§ What you are asked to do: The pictures stay out; all of the data is to be printed exactly.

§ Data for this task:
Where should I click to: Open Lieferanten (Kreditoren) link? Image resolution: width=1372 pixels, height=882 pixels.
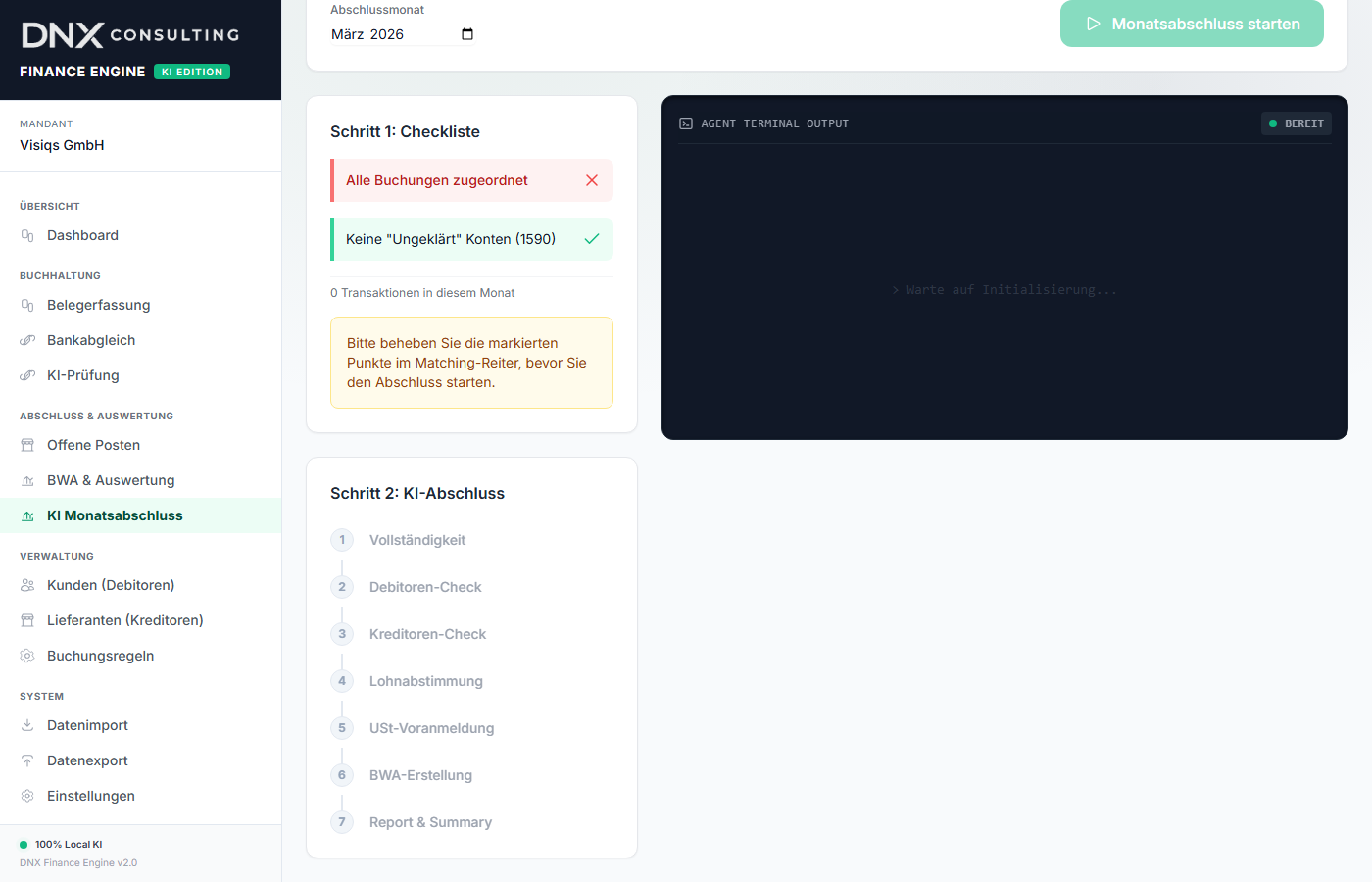point(124,621)
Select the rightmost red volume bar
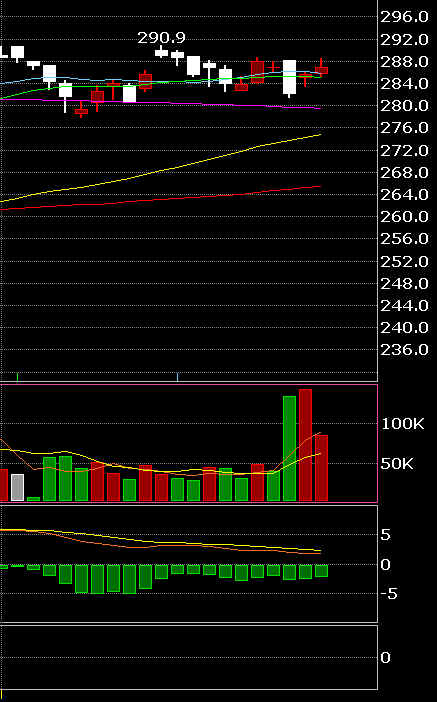The width and height of the screenshot is (437, 702). [x=321, y=468]
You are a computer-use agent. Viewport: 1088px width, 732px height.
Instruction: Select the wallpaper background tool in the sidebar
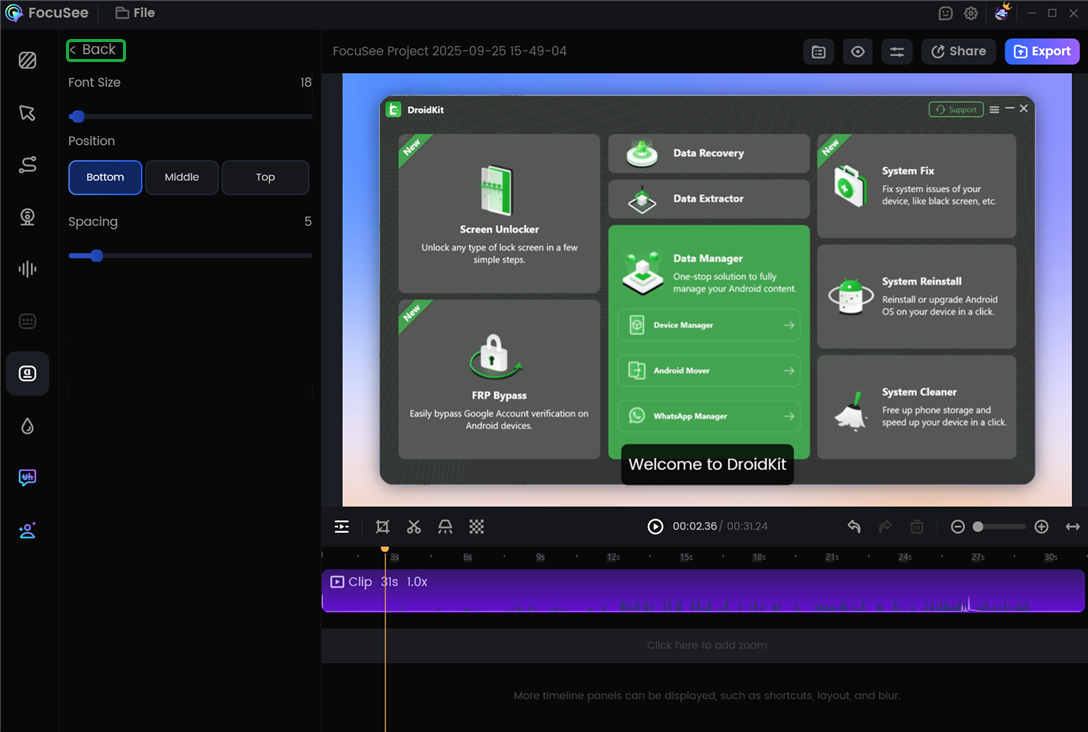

§ Task response:
Where should I click to: Open Lieferanten (Kreditoren) link? Image resolution: width=1372 pixels, height=882 pixels.
point(124,621)
Select the rightmost red volume bar
The width and height of the screenshot is (437, 702). [x=321, y=468]
You are a computer-use agent. Viewport: 1088px width, 732px height.
Instruction: Select the wallpaper background tool in the sidebar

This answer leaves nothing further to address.